コラム:イエレンFRB議長、今回ばかりは「沈黙は金」か | Reuters
イエレン米連邦準備理事会(FRB)議長はワイオミング州ジャクソンホールで週末に開かれる経済シンポジウムに出席しないことを、数カ月前に決めた。
透明性の向上を約束してきたFRBだが、議長は今回ばかりは市場と対話せず沈黙を守る機会を大いに享受するかもしれない。
投資家は突如として中国経済の減速が世界経済に及ぼす脅威に注目し始めた。中国株は急落を続け、中国人民銀行は25日、利下げと預金準備率の引き下げによってこれに対応した。
対照的に、西側諸国の中央銀行はFRBを先頭に利上げへと歩を進めてきた。市場が混乱を始める先週までは、9月16─17日に予定される次回の米連邦公開市場委員会(FOMC)は利上げの好機だと見られていた。
今週末の時点では、イエレン議長が何を発言したところで、誰一人として満足させることはできないかもしれない。足元の相場動乱についてあまりに強い懸念を示し過ぎれば、ジャクソンホール会合への出席を突如として決断するのと同じくらい、弱気ムードを助長しかねない。懸念表明がなければ、専門家から慢心だと指摘されるだろう。インフレと金融政策という、シンポジウムの主要議題に絞って発言した場合には、世情からかけ離れた印象を与えかねない。

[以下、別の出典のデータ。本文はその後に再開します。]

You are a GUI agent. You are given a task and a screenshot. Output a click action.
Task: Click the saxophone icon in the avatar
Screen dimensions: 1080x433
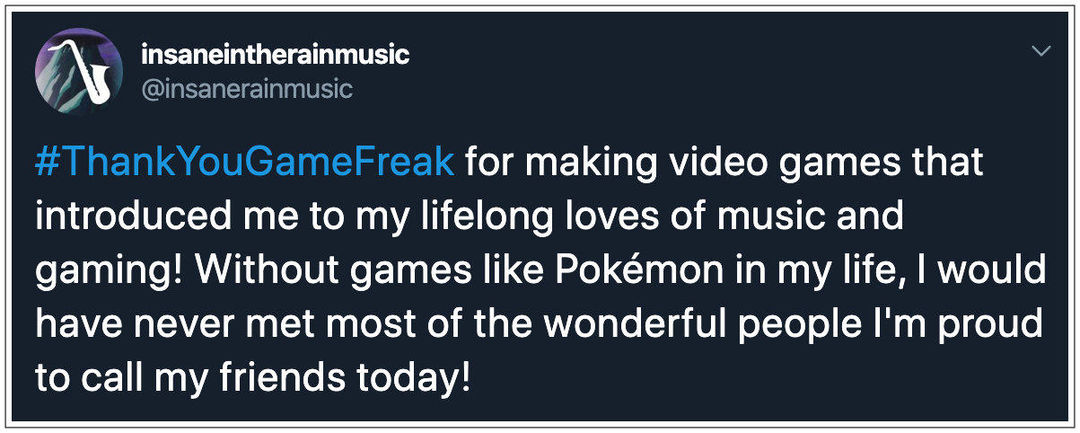tap(87, 72)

フィッシャー副議長は29日、ジャクソンホールでインフレについて話す予定だが、現下の市場動向に触れるのを避けることは副議長にとっては気安さが増す。イエレン議長はいずれにせよ、次回FOMCの後に記者会見を開く。会見の開催は透明性強化というFRBの使命の一環だ。しかし今後数週間だけは、旧来の不可解なFRBに戻るのが最良の道かもしれない。